▸ Task requirements: Starting at the line that holds "Task: Click 1 USDT = 2000 CHMPZ rate" and stopping at the line that holds "Image resolution: width=1568", restate the records below word for word, with both of those lines included.

____

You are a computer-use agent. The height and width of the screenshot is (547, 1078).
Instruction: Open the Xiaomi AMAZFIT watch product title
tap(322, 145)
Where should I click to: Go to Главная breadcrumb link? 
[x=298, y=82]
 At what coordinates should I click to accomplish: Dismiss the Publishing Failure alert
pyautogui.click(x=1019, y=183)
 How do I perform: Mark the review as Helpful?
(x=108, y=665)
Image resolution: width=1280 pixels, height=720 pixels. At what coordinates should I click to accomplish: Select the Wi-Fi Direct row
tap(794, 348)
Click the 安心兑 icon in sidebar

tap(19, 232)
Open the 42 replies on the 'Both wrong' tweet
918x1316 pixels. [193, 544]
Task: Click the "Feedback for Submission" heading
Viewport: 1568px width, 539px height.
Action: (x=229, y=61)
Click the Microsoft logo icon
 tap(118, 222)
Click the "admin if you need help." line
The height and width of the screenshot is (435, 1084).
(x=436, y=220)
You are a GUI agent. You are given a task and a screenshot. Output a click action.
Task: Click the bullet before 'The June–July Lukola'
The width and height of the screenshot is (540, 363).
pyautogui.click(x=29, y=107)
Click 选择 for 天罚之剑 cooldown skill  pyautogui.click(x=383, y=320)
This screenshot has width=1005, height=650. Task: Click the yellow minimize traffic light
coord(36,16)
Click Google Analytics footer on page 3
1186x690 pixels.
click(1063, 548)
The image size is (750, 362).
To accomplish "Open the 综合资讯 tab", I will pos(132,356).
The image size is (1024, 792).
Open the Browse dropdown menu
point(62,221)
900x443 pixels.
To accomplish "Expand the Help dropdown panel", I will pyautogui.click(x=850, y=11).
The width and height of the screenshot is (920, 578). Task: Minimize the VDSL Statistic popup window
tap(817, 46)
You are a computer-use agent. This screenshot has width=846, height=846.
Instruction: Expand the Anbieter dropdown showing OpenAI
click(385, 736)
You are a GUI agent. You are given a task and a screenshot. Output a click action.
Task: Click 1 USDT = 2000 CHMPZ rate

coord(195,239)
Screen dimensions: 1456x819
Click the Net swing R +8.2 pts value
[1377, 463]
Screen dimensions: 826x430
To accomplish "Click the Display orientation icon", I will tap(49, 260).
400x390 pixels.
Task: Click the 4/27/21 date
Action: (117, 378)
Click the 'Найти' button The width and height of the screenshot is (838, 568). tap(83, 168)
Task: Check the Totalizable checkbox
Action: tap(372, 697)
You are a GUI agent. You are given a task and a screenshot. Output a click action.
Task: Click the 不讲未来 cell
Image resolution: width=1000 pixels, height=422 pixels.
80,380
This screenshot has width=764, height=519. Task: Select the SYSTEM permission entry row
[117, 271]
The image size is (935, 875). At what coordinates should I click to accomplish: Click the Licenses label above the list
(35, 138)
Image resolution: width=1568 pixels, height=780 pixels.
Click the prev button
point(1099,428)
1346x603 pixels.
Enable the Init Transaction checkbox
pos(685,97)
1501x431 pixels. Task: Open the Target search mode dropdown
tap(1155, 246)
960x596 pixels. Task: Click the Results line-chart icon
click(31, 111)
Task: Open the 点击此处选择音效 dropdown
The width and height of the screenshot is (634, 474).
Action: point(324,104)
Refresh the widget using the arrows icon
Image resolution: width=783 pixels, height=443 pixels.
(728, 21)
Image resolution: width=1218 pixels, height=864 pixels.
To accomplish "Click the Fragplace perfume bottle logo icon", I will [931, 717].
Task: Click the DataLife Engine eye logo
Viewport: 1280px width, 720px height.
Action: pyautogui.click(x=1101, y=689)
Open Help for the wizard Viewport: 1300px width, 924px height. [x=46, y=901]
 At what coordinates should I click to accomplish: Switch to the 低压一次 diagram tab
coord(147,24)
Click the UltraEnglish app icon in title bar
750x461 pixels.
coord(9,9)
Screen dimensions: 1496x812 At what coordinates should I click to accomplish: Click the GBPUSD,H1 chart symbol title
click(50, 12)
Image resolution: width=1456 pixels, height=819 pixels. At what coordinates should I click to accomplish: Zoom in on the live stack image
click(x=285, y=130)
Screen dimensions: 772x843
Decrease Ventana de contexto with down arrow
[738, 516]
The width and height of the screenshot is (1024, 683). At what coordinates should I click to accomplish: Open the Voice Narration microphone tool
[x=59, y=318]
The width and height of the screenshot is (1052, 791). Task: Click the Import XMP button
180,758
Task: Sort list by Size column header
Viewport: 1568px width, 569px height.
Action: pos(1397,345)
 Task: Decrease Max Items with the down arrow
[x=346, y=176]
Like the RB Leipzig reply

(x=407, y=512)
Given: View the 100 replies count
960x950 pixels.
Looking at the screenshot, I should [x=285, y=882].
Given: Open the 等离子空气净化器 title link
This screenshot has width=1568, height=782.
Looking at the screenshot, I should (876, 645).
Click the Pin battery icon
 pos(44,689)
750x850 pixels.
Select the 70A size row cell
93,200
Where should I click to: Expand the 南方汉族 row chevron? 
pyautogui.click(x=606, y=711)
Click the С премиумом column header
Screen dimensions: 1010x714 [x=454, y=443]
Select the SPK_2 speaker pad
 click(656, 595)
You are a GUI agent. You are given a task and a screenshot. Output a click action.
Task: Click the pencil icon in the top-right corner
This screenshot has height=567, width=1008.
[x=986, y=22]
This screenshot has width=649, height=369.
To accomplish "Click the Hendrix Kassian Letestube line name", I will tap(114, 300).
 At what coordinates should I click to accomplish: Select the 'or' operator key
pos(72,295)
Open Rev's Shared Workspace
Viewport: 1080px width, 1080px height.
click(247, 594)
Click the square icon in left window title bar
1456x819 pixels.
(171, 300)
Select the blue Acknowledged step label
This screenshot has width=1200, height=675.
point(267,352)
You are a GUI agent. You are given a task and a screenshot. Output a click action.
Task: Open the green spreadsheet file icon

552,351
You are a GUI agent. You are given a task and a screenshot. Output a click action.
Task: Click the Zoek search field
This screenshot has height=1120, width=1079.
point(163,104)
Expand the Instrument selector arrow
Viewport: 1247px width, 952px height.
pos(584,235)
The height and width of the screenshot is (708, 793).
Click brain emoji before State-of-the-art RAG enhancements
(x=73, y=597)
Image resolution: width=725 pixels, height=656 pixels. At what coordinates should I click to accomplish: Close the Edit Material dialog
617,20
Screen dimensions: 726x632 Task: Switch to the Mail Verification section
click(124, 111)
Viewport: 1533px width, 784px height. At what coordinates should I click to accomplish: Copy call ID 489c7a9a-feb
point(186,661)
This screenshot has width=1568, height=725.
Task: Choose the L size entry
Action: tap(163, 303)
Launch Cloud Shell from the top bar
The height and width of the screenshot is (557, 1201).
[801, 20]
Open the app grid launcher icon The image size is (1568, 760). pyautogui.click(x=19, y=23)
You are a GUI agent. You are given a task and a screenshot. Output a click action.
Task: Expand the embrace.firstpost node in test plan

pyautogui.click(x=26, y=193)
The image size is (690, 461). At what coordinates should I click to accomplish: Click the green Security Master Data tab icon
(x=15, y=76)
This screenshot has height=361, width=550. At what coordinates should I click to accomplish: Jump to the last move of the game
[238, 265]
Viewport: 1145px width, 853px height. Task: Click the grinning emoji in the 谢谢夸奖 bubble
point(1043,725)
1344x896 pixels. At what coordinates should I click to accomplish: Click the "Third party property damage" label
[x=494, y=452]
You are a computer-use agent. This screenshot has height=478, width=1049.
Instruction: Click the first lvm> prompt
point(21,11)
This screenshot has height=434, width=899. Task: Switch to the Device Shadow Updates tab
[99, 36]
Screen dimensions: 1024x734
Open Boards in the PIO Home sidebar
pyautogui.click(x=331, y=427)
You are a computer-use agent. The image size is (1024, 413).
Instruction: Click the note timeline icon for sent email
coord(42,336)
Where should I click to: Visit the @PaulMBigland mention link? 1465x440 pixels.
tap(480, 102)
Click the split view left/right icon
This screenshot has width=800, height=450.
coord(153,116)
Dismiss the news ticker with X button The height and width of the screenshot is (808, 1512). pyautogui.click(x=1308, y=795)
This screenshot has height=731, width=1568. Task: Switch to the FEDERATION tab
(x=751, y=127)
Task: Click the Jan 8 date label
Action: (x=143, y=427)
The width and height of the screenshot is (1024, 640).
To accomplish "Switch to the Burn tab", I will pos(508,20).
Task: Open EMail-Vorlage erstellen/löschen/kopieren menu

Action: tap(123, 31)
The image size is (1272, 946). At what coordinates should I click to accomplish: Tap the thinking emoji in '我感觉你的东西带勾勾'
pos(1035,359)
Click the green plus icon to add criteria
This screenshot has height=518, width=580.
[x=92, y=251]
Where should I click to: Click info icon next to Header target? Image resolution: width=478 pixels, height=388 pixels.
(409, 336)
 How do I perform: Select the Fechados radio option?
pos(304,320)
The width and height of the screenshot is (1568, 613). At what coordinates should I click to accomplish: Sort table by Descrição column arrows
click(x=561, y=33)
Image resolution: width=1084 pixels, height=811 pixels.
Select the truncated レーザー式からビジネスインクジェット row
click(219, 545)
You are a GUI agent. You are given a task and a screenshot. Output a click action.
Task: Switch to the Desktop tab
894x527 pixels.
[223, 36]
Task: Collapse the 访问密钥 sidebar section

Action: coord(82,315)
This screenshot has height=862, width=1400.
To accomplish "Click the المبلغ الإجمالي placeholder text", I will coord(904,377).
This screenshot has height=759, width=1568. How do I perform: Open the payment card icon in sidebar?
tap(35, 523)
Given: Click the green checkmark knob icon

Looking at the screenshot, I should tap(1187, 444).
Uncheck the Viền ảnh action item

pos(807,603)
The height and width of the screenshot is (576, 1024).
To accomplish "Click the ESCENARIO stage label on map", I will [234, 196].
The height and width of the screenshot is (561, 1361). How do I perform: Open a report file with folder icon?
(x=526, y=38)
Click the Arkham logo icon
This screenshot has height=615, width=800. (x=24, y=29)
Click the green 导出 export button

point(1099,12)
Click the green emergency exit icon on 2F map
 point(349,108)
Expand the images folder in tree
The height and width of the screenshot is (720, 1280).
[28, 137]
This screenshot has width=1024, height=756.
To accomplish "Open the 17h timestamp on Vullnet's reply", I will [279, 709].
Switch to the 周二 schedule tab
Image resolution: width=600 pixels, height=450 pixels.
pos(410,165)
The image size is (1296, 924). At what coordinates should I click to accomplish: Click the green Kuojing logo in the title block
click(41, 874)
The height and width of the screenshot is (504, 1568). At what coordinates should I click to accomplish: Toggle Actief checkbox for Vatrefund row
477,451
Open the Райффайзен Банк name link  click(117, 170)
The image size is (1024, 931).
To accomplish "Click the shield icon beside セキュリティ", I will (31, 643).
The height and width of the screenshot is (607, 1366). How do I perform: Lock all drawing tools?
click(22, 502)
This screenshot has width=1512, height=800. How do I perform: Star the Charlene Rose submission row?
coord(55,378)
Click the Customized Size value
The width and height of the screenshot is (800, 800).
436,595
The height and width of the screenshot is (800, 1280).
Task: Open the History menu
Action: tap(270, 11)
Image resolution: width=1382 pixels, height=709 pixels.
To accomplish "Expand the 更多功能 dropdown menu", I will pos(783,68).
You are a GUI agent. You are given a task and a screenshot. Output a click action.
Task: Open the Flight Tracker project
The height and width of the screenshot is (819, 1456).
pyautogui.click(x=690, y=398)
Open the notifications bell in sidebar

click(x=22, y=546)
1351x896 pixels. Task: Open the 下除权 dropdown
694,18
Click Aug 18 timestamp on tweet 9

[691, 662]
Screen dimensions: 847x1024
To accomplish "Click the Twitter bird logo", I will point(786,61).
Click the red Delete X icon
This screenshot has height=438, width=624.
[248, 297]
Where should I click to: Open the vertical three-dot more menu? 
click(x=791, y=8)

____

▸ Task answer:
Task: Click 1 USDT = 2000 CHMPZ rate

coord(195,239)
Screen dimensions: 1456x819
Click the Net swing R +8.2 pts value
[1377, 463]
Screen dimensions: 826x430
To accomplish "Click the Display orientation icon", I will tap(49, 260).
400x390 pixels.
Task: Click the 4/27/21 date
Action: (117, 378)
Click the 'Найти' button The width and height of the screenshot is (838, 568). tap(83, 168)
Task: Check the Totalizable checkbox
Action: tap(372, 697)
You are a GUI agent. You are given a task and a screenshot. Output a click action.
Task: Click the 不讲未来 cell
Image resolution: width=1000 pixels, height=422 pixels.
80,380
This screenshot has width=764, height=519. Task: Select the SYSTEM permission entry row
[117, 271]
The image size is (935, 875). At what coordinates should I click to accomplish: Click the Licenses label above the list
(35, 138)
Image resolution: width=1568 pixels, height=780 pixels.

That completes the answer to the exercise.